Reproduce every one of the entries below word for word.

Items from a data source
================

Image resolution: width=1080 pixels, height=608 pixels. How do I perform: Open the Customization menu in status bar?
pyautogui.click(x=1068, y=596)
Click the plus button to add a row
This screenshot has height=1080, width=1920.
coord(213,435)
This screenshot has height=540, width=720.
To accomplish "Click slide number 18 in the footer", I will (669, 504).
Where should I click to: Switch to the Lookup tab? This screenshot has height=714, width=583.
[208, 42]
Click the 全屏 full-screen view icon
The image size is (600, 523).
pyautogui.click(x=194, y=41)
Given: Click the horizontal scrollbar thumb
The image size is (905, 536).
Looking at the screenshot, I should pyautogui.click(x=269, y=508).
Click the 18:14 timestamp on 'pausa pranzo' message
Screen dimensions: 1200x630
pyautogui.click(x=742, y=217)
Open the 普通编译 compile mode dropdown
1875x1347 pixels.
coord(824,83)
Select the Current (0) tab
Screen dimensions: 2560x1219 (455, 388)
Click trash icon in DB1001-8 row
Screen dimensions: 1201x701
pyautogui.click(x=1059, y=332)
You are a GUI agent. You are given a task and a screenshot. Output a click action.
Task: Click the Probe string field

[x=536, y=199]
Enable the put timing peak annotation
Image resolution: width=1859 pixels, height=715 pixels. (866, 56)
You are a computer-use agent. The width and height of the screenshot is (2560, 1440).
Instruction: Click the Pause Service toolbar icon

================

TASK OUTPUT
Image resolution: width=1080 pixels, height=608 pixels. How do I perform: Open the Customization menu in status bar?
pyautogui.click(x=1068, y=596)
Click the plus button to add a row
This screenshot has height=1080, width=1920.
coord(213,435)
This screenshot has height=540, width=720.
To accomplish "Click slide number 18 in the footer", I will (669, 504).
Where should I click to: Switch to the Lookup tab? This screenshot has height=714, width=583.
[208, 42]
Click the 全屏 full-screen view icon
The image size is (600, 523).
pyautogui.click(x=194, y=41)
Given: Click the horizontal scrollbar thumb
The image size is (905, 536).
Looking at the screenshot, I should pyautogui.click(x=269, y=508).
Click the 18:14 timestamp on 'pausa pranzo' message
Screen dimensions: 1200x630
pyautogui.click(x=742, y=217)
Open the 普通编译 compile mode dropdown
1875x1347 pixels.
coord(824,83)
Select the Current (0) tab
Screen dimensions: 2560x1219 (455, 388)
Click trash icon in DB1001-8 row
Screen dimensions: 1201x701
pyautogui.click(x=1059, y=332)
You are a GUI agent. You are given a task and a screenshot. Output a click action.
Task: Click the Probe string field

[x=536, y=199]
Enable the put timing peak annotation
Image resolution: width=1859 pixels, height=715 pixels. (866, 56)
You are a computer-use agent. The width and height of the screenshot is (2560, 1440).
Instruction: Click the Pause Service toolbar icon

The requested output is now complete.